Satu Tenda Tanpa Beda, 5 Pramuka Berkebutuhan Khusus Sleman Unjuk Gigi di Jamnas 2026
Bupati Sleman Harda Kiswaya berbincang hangat dengan para peserta kontingen Pramuka Sleman di Bumi Perkemahan Cibubur, Jakarta.Foto: dok.kominfosleman
jogja.fin.co.id - Kontingen Kabupaten Sleman menyertakan lima anggota Pramuka Berkebutuhan Khusus (PBK) dalam ajang Jambore Nasional (Jamnas) XII 2026 di Cibubur, Jakarta. Keikutsertaan ini memberi ruang seluas-luasnya bagi seluruh anak di Bumi Sembada untuk memperoleh pengalaman di tingkat nasional.
Bupati Sleman, Harda Kiswaya, mendatangi langsung tenda perkemahan kontingen Sleman pada Sabtu 15 Agustus 2026. Dalam kunjungan ini, Harda didampingi Kepala Dinas Pendidikan Kabupaten Sleman sekaligus Ketua Kwarcab Gerakan Pramuka Sleman, Mustadi.
Harda menyampaikan rasa bangga melihat kegembiraan serta daya juang seluruh peserta yang bertahan di tapak kemah. Menurutnya, tempaan fisik dan mental di alam terbuka menjadi fondasi penting bagi tumbuh kembang karakter anak.

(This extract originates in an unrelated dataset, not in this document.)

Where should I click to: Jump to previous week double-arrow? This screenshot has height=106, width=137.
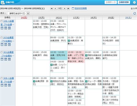(x=52, y=8)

"Alhamdulillah saya lihat anak-anak penuh gembira, semangat, dan saya yakin anak-anak ini dengan keikhlasannya mengikuti Jambore, mudah-mudahan banyak ilmu dan pengalaman yang bisa diambil," ujar Harda di sela kunjungannya.
Baca Juga
Harda menilai kedisiplinan dan nilai kemandirian selama Jamnas akan menjadi modal kuat saat para peserta masuk ke dunia kerja maupun kehidupan bermasyarakat.
"Pramuka ini merupakan modal dan dasar yang kuat untuk jadi orang sukses. Karena mengikuti Pramuka ini butuh pengorbanan," tegasnya.
Sementara itu, Ketua Kwarcab Gerakan Pramuka Sleman, Mustadi, merinci total kontingen Sleman yang diberangkatkan mencapai 47 orang. Rombongan terdiri atas 32 Pramuka Penggalang Umum (16 putra dan 16 putri), 5 Pramuka Berkebutuhan Khusus (3 putra dan 2 putri), serta didampingi 4 Pembina Pendamping dan 2 Pimpinan Kontingen.
Rangkaian pesta edukatif lima tahunan di Bumi Perkemahan Cibubur ini berlangsung sejak 13 hingga 20 Agustus 2026.